Next, with reference to FIG. 5, a current flow in each battery pack 10 according to the embodiment will be explained. FIG. 5 is a diagram showing an example of the current flow in each battery pack 10 according to the embodiment. FIG. 5 shows an arrow f₁, an arrow f₂, and an arrow f_m showing current flows consumed in the battery packs 10₁, 10₂ and 10_m, respectively.

(Current Flow of Battery Pack 10₁ (Bottom Module))

In the example of FIG. 5, the current from the positive electrode of the first cell group flows toward the battery pack 10₂ through the connection point B₁, and flows through the line L₂ including the sensing resistor R_S2, and returns toward the battery pack 10₁ through the connection point D₁. Then, the current branches into two routes, and the current on one route flows through the controller 12 and the sensing resistor R_S1 toward the line L₁, and returns toward the negative electrode of the first cell group. And, the current on the other route flows through the battery manager IC11₁ but not the sensing resistor R_S1 toward the line L₁, and returns toward the negative electrode of the first cell group.

(Current Flow of Battery Pack 10_k (Middle Module))

First, the current flow in the battery pack 10_k (middle module) will be explained. A term “k” described here is an integer number that is any of 2 to (m−1). In the example of FIG. 5, the current from the positive electrode of the k-th cell group flows toward the battery pack 10_k+1 (not illustrated) through the connection point B_k, and flows through the line L_k+1 (not illustrated) including the sensing resistor R_Sk+1 (not illustrated), and returns toward the battery pack 10_k through the connection point D_k.

If a load such as an LED (Light Emitting Diode) is connected to the external-apparatus connection point G_k+/G_k−, the current branches into two routes, and the current on one route flows through this load and the sensing resistor R_Sk toward the line L_k, and returns toward the negative electrode of the k-th cell group. And, the current on the other route flows through the battery manager IC11_k and the sensing resistor R_Sk toward the line L_k, and returns toward the negative electrode of the k-th cell group.

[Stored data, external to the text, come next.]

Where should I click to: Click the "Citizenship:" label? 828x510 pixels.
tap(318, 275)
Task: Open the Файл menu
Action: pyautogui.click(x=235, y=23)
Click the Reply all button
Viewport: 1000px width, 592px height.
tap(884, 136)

On the other hand, if the load is not connected to the external-apparatus connection point G_k+/G_k−, the current flows through the battery manager IC11₂ and the sensing resistor R_Sk toward the line L_k, and returns toward the negative electrode of the k-th cell group. For example, the current flow in the battery pack 10₂ that is one of the middle modules is illustrated as the current f₂ in FIG. 5.

(Current Flow of Battery Pack 10_m (Top Module))

In the example of FIG. 5, if a load such as an LED is connected to the external-apparatus connection point G_m+/G_m−, the current flowing from the positive electrode of the m-th cell group branches into two routes, and the current on one route flows through this load and the sensing resistor R_Sm toward the line L_m, and returns toward the negative electrode of the m-th cell group. And, the current on the other route flows through the battery manager IC11_m and the sensing resistor R_Sm toward the line L_m, and returns toward the negative electrode of the m-th cell group.

On the other hand, if the load is not connected to the external-apparatus connection point G_m+/G_m−, the current flows through the battery manager IC11_m and the sensing resistor R_Sm toward the line L_m, and returns toward the negative electrode of the m-th cell group. The series of current flow is illustrated as the current f_m in FIG. 5.

<Process>

<<Balance Process Among Battery Packs 10>>

Next, with reference to FIG. 6, an example of a process of balancing the battery packs 10 according to the embodiment will be explained. FIG. 6 is a flowchart showing the example of the process of balancing the battery packs 10 according to the embodiment. Note that the process of FIG. 6 may be executed at, for example, a periodical timing or the like.

In a S101, from the following formula (1), a controlling portion 115_j (“j” is an integer number that is any of 2 to “m”) calculates an accumulation (integral) value “S_j” of the current “L_j” flowing in the sensing resistor R_Sj of the battery pack 10_j and time “t” taken for the current flow. In this case, the controlling portion 115_j sets the current flowing in a direction from the positive electrode of the cell group of the battery pack 10_j-1 through the connection point B_j-1 toward the sensing resistor R_Sj (that is a direction from left to right) as a positive current.

S j = ∫ I j ⁢ dt ( 1 )

Next, the controlling portion 115_j calculates a sum value SA_j of the accumulation values each made of the current flowing in the sensing resistor of each of the battery packs 10₂ to 10_j (the battery pack 10_j and other middle modules connected between the battery pack 10_j and the bottom module) and the time taken for the current flow (step S102). In this case, an index “1” is any of 2 to “j”.

SA j = ∑ S 1 ( 2 )

In the battery pack 10₂, “SA₂=S₂” is satisfied because of the formula (2), and therefore, the process of the step S102 is unnecessary. In the battery pack 10₃, “SA₃=S₂+S₃” is satisfied because of the formula (2). Note that the controlling portion 115_j of the battery pack 10₃ to the battery pack 10_m may acquire a sum value SA_j-1 of the accumulation values each made of the current flowing in the sensing resistor of each of the battery packs 10₂ to 10_j-1 and the time taken for the current flow, by using communication from the battery pack 10_j-1 or the controller 12 through a terminal COM.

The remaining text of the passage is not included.